++++ EXERCISE DATA

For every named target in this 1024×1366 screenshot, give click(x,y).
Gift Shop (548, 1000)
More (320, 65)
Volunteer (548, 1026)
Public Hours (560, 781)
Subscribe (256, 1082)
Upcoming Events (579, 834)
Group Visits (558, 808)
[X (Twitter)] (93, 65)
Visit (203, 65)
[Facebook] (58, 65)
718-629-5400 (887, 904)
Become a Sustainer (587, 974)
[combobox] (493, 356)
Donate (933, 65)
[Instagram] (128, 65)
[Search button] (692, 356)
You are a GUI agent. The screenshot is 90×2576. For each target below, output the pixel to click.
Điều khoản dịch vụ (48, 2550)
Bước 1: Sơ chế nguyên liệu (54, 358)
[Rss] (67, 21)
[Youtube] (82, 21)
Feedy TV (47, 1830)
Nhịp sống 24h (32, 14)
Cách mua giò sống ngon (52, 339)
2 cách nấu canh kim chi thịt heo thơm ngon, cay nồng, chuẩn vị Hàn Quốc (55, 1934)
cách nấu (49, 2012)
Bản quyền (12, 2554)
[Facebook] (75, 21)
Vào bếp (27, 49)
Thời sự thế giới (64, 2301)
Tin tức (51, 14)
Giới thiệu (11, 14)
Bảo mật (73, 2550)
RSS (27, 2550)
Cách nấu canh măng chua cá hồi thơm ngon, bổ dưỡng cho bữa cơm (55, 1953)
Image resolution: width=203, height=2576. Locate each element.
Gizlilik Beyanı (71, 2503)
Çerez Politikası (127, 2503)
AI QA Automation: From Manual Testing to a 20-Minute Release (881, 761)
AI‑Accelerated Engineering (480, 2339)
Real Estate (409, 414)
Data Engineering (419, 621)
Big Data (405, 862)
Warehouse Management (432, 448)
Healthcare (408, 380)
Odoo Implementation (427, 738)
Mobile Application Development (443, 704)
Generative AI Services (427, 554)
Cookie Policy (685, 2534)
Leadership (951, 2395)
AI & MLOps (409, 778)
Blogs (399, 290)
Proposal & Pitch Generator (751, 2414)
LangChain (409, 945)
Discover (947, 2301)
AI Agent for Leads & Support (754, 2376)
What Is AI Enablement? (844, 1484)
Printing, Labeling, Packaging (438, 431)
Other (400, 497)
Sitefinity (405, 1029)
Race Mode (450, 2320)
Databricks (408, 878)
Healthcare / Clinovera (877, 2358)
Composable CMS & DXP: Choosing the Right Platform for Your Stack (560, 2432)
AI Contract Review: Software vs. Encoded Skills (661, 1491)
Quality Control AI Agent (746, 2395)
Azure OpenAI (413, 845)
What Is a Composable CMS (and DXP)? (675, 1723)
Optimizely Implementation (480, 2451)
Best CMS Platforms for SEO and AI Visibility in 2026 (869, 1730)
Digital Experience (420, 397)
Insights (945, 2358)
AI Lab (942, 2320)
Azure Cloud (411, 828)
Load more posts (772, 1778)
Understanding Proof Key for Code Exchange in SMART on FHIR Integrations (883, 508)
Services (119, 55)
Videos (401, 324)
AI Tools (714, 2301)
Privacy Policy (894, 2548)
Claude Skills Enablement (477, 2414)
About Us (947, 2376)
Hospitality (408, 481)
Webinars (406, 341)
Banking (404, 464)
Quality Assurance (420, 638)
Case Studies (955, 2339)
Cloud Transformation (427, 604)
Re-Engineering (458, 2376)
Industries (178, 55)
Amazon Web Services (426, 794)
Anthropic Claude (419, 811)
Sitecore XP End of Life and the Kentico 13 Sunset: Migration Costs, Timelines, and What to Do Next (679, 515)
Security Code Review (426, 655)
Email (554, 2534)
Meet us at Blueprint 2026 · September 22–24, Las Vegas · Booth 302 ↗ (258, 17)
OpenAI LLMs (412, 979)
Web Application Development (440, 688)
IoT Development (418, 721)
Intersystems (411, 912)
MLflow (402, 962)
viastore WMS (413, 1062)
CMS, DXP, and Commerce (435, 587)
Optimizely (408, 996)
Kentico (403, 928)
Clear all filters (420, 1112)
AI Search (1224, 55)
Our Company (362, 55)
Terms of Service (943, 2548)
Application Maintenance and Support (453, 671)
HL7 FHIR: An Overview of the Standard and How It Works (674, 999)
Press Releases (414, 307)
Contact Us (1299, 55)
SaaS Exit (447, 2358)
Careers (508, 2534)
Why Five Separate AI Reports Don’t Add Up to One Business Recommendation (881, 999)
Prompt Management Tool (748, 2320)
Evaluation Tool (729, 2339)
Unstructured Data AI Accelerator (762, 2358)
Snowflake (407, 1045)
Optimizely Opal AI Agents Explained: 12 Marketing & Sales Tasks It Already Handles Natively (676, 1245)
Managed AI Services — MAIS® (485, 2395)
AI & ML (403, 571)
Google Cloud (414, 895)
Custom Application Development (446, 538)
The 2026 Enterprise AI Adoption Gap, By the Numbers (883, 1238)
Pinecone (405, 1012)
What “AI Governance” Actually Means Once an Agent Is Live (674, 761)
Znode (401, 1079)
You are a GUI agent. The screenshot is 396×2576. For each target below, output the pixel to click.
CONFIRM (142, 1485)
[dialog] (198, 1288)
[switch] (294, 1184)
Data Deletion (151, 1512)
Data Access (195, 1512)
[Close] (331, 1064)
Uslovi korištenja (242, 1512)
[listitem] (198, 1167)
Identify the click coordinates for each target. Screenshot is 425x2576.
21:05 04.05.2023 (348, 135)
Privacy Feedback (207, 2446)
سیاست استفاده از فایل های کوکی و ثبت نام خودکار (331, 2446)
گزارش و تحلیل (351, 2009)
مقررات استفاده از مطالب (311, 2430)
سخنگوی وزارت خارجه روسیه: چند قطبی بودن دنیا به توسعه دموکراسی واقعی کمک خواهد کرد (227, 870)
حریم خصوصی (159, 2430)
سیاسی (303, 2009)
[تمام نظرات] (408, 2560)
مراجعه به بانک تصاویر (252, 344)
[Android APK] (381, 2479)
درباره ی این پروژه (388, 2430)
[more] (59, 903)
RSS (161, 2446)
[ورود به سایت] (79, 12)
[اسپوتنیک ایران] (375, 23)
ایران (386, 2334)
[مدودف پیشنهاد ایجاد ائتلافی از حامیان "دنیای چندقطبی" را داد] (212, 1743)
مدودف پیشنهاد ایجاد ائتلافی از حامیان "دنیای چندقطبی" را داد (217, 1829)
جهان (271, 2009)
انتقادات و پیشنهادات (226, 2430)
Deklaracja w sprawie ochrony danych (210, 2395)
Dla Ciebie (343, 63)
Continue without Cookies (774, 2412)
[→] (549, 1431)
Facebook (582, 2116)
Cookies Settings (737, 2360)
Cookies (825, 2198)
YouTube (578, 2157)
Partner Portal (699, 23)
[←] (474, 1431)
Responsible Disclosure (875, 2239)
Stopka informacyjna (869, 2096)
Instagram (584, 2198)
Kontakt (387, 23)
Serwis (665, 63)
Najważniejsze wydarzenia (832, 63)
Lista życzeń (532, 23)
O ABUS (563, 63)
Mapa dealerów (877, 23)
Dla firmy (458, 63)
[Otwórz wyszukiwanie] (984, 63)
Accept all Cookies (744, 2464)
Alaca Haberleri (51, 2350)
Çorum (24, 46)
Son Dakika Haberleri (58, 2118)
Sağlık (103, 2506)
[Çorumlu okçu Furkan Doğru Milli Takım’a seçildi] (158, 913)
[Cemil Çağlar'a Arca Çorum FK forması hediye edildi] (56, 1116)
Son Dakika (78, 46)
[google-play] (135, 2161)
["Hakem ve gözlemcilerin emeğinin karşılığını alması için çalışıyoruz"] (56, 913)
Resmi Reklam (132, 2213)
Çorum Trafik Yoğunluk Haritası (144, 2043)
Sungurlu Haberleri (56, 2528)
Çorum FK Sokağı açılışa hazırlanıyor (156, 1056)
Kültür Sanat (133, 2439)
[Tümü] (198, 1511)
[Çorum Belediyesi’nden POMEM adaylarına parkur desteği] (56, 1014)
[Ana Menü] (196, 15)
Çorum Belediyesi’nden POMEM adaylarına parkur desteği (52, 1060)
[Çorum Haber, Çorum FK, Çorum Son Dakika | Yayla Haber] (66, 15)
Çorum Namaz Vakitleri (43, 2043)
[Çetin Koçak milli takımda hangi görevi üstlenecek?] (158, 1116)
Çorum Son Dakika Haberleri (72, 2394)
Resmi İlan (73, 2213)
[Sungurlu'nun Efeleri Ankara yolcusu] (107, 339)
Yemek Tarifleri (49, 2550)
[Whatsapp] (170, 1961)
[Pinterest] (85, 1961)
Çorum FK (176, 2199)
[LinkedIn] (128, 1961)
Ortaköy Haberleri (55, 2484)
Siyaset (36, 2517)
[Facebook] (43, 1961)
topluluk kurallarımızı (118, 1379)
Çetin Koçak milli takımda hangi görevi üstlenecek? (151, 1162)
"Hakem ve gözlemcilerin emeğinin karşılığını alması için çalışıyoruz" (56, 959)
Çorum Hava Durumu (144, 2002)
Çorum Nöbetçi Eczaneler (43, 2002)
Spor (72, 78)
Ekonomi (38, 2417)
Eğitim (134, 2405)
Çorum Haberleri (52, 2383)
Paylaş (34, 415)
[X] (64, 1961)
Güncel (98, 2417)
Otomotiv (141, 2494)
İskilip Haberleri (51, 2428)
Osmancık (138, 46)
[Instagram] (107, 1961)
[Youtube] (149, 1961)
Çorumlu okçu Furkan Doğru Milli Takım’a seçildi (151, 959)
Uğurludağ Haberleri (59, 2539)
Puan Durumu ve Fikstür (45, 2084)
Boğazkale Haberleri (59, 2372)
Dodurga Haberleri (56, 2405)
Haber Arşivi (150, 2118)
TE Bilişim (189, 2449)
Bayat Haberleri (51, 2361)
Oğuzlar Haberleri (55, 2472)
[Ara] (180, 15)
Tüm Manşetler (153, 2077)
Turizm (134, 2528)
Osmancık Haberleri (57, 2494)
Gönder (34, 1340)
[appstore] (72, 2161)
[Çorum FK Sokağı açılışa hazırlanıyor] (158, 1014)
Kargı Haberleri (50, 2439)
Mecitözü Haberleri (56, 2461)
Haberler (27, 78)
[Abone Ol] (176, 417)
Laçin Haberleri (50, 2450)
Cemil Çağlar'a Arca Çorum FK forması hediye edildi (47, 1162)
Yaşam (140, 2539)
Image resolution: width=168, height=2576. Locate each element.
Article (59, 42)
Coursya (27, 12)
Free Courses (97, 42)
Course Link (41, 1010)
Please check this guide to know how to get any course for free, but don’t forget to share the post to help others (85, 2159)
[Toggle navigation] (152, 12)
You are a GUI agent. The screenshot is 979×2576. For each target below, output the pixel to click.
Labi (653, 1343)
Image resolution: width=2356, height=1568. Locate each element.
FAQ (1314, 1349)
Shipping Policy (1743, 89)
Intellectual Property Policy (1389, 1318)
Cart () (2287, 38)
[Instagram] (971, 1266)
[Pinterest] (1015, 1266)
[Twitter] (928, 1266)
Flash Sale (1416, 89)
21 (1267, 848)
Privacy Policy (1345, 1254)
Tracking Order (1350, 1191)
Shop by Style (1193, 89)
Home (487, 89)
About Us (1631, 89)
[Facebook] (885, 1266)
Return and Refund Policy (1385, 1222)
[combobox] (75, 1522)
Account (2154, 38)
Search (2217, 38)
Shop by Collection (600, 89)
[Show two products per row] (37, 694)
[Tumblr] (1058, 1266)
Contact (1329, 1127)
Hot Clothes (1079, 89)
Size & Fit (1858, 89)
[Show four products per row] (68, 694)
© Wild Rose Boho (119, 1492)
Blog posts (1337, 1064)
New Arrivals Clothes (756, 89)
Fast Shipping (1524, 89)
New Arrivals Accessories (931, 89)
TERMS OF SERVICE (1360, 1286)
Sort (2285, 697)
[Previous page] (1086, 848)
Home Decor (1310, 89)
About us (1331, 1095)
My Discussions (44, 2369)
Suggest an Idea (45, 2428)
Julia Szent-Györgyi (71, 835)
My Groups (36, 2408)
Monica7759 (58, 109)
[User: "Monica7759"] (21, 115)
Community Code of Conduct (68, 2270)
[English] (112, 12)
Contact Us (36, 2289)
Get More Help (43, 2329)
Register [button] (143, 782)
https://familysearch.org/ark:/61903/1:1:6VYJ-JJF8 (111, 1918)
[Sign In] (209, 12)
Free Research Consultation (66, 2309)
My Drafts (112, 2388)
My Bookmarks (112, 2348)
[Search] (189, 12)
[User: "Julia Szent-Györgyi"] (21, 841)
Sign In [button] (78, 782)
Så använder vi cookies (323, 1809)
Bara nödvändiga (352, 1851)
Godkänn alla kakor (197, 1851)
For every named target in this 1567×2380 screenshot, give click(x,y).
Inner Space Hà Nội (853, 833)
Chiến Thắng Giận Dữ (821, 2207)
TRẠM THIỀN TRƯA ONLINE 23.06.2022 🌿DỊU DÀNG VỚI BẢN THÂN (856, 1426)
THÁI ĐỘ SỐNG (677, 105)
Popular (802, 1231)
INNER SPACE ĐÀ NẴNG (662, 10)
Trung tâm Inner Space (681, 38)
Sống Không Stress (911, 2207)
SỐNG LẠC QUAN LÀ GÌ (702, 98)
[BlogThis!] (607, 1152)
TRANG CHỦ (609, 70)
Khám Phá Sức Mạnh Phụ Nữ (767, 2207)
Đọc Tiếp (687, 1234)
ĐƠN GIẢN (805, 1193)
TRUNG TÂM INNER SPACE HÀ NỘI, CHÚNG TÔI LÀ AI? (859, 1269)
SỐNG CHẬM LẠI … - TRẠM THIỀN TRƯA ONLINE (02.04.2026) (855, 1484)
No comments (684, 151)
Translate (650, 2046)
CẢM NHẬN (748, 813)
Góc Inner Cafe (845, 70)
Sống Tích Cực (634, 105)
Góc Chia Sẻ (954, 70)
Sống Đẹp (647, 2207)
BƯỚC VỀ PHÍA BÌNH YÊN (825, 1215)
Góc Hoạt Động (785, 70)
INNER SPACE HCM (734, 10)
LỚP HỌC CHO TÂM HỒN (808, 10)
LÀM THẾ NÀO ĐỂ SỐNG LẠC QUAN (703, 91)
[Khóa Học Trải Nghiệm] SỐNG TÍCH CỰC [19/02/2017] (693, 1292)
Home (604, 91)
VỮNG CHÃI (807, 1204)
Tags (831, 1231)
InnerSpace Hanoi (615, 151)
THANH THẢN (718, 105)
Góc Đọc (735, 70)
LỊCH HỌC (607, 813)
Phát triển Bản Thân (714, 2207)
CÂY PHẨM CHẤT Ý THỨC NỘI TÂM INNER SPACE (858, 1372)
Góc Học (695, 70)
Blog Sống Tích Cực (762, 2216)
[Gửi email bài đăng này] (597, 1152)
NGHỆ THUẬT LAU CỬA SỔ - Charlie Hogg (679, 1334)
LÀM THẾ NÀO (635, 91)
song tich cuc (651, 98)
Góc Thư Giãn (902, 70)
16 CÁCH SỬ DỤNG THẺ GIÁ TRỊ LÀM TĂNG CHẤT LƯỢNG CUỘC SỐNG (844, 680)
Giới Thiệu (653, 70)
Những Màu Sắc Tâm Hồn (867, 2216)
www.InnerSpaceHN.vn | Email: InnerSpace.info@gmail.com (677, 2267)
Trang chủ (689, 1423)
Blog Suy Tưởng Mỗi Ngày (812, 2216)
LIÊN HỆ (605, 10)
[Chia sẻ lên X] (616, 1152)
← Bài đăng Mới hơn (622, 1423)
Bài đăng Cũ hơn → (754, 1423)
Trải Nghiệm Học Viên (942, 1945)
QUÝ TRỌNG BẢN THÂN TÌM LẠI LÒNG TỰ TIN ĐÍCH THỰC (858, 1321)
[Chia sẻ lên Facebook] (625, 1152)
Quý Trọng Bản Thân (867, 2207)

++++++++

■ PROBLEM STATEMENT
From the material above, copy exactly the lines between the line holding "Spor (72, 78)" and the line holding "Uğurludağ Haberleri (59, 2539)", inclusive, and only those.

■ RESULT
Spor (72, 78)
Ekonomi (38, 2417)
Eğitim (134, 2405)
Çorum Haberleri (52, 2383)
Paylaş (34, 415)
[X] (64, 1961)
Güncel (98, 2417)
Otomotiv (141, 2494)
İskilip Haberleri (51, 2428)
Osmancık (138, 46)
[Instagram] (107, 1961)
[Youtube] (149, 1961)
Çorumlu okçu Furkan Doğru Milli Takım’a seçildi (151, 959)
Uğurludağ Haberleri (59, 2539)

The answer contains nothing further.